点数が下がった直後の声がけが大切な理由

テストの点数が下がると、保護者は「どうして下がったの?」「もっと勉強すればよかったのでは?」と感じるかもしれません。

しかし、テスト後の子どもは、落ち込んでいたり、悔しさを感じていたり、自分でも原因がわからず不安になっていたりします。

このタイミングで大切なのは、点数そのものを責めることではありません。まず気持ちを受け止め、次に何を変えるかを一緒に考えられる状態を作ることです。

まず避けたい声がけ

点数が下がったときに、良かれと思ってかけた言葉が、子どもの自信をさらに下げてしまうことがあります。

  • 「なんでこんな点数なの?」と結果だけを責める
  • 「もっとできたはずでしょ」と努力まで否定する
  • 兄弟姉妹や友だちと比べる
  • 「次は絶対上げなさい」と大きなプレッシャーをかける

点数が下がった事実以上に、「頑張りを見てもらえなかった」「自分は認めてもらえなかった」という気持ちが残ると、次の学習意欲が下がりやすくなります。

Owl Note

最初の一言は、評価より受け止めにする

「悔しかったね」「頑張っていたのは見ていたよ」と受け止める言葉から入ると、子どもは落ち着いて振り返りに向かいやすくなります。

NGな声がけをOKな声がけへ置き換える

声がけを変えるときは、難しく考えすぎなくて大丈夫です。責める言葉を、努力を認める言葉・一緒に振り返る質問・小さな目標へつなげる言葉に置き換えていきましょう。

NG

「なんでこんな点数なの?」

OK

「今回も頑張っていたね」

まず努力を認めることで、子どもは安心して振り返りに向かいやすくなります。

NG

「もっとできたはずでしょ」

OK

「どこが難しかった?」

責める言葉ではなく、次に活かすための確認に変えます。

NG

「○○ちゃんはもっとできているのに」

OK

「前よりできたところも一緒に探そう」

他人との比較ではなく、その子自身の変化を見ることが大切です。

NG

「次は絶対に上げなさい」

OK

「次は計算ミスを1つ減らそう」

大きなプレッシャーではなく、具体的で達成しやすい目標にします。

まずは努力を認める

「今回も頑張っていたね」「テスト前に一生懸命やっていたよね」と、取り組んだ事実を具体的に伝えましょう。

努力を見てもらえたという安心感があると、子どもは次の振り返りに向かいやすくなります。

原因を一緒に振り返る

落ち着いたタイミングで、「どこが難しかった?」「時間は足りた?」「どの問題で止まった?」と聞いてみましょう。

目的は責めることではなく、次に活かす材料を見つけることです。

次の小さな目標を考える

「次は満点を取ろう」ではなく、「計算ミスを1つ減らそう」「英単語を毎日5つ覚えよう」など、具体的で達成しやすい目標を一緒に決めましょう。

小さな成功体験が、自信を取り戻すきっかけになります。

点数が下がった原因を一人で抱え込まない

テストの点数が下がることは、学校生活の中では珍しいことではありません。

ただし、点数が下がった原因がわからないままだと、次のテストでも同じつまずきが起こりやすくなります。
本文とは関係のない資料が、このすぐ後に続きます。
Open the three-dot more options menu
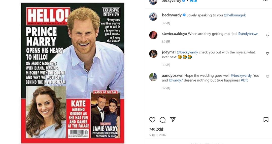272x144 pixels. (265, 1)
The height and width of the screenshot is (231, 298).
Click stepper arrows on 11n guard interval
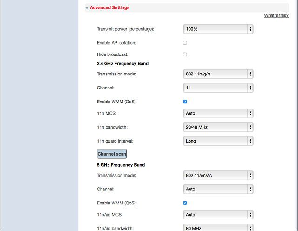251,141
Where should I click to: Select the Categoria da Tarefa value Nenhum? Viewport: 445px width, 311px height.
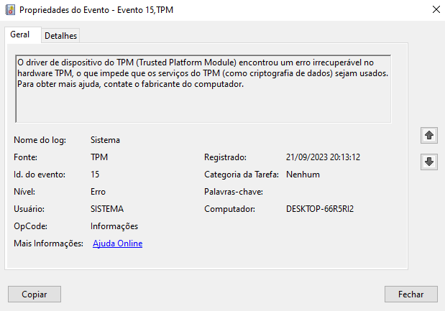[303, 175]
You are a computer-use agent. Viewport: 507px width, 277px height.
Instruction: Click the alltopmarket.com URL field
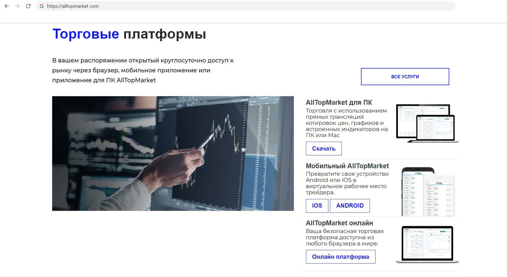[245, 6]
ミスの種類、理解不足の単元、テスト勉強のやり方、本番での緊張など、原因は一人ひとり違います。

さっぽろ学習会では、テスト結果や普段の演習をもとに理解度を丁寧に確認し、つまずきやミスの原因を整理します。マンツーマン指導と保護者との連携で、家庭での声がけや次の目標づくりもサポートします。

Check List

相談を考えてもよいサイン

  • テスト後に強く落ち込み、勉強の話を避けるようになった
  • 「どうせ無理」「やっても意味がない」と言うことが増えた
  • 点数が下がった原因がわからず、次に何をすればよいか見えない

今日からできること

テストの点数が下がったときに大切なのは、結果よりもその後の関わり方です。まず努力を認め、原因を責めずに振り返り、次の小さな目標を一緒に決めていきましょう。